Ancien opposant à Ben Ali et défenseur des droits de l’homme, Moncef Marzouki plaide pour un «Maghreb des libertés» dont les ressortissants auront le droit de circuler, résider, investir ou devenir propriétaire. «2012 sera l’année du Maghreb», s’enthousiasme-t-il, invitant les Maghrébins «à rêver» d’un espace ouvert, sur le modèle de l’Union européenne. «Faire du règlement de la question du Sahara occidental un préalable est devenu anachronique», a dit le porte-parole, soulignant la nécessité, aux yeux de
M. Marzouki, de contourner la question pour «créer un nouveau Maghreb» dans le contexte politique changé dans la région. L’UMA doit faire l’objet d’une réunion ministérielle fin février à Rabat,  avant un éventuel sommet que la Tunisie souhaite accueillir. L’insécurité, la contrebande, le trafic d’armes seront autant de préoccupations au menu des discussions du président tunisien Marzouki avec ses homologues maghrébins. «La réactivation de l’UMA devrait permettre la mise en route d’une politique sécuritaire commune entre les pays qui la composent», a indiqué Adane Moncer.

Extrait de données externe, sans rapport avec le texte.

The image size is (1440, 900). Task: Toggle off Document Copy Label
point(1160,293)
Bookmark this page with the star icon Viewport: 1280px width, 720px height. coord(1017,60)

Depuis la chute de Ben Ali, le 14 janvier 2011, la Tunisie est confrontée à l’insécurité sur ses frontières, notamment à la frontière avec la Libye, premier partenaire économique de la Tunisie au Maghreb. C’est la raison pour laquelle Moncef Marzouki a d’ailleurs consacré à Tripoli sa première visite à l’étranger, début janvier. Beaucoup de problèmes se posent de ce côté-là des frontières tunisiennes. Des accrochages sanglants ont eu lieu, début février, dans le Sud-Est tunisien, avec un groupe armé qui transportait des armes en provenance de Libye, selon des sources militaires. En plus des défis sécuritaires auxquels il va falloir qu’elle trouve des solutions, la Tunisie éprouve aussi du mal à relancer sa machine économique qui fonctionne essentiellement grâce au tourisme. Sans doute que l’euphorique président tunisien Moncef Marzouki pense trouver une partie de la solution dans l’intégration maghrébine à laquelle il appelle de tous ses vœux.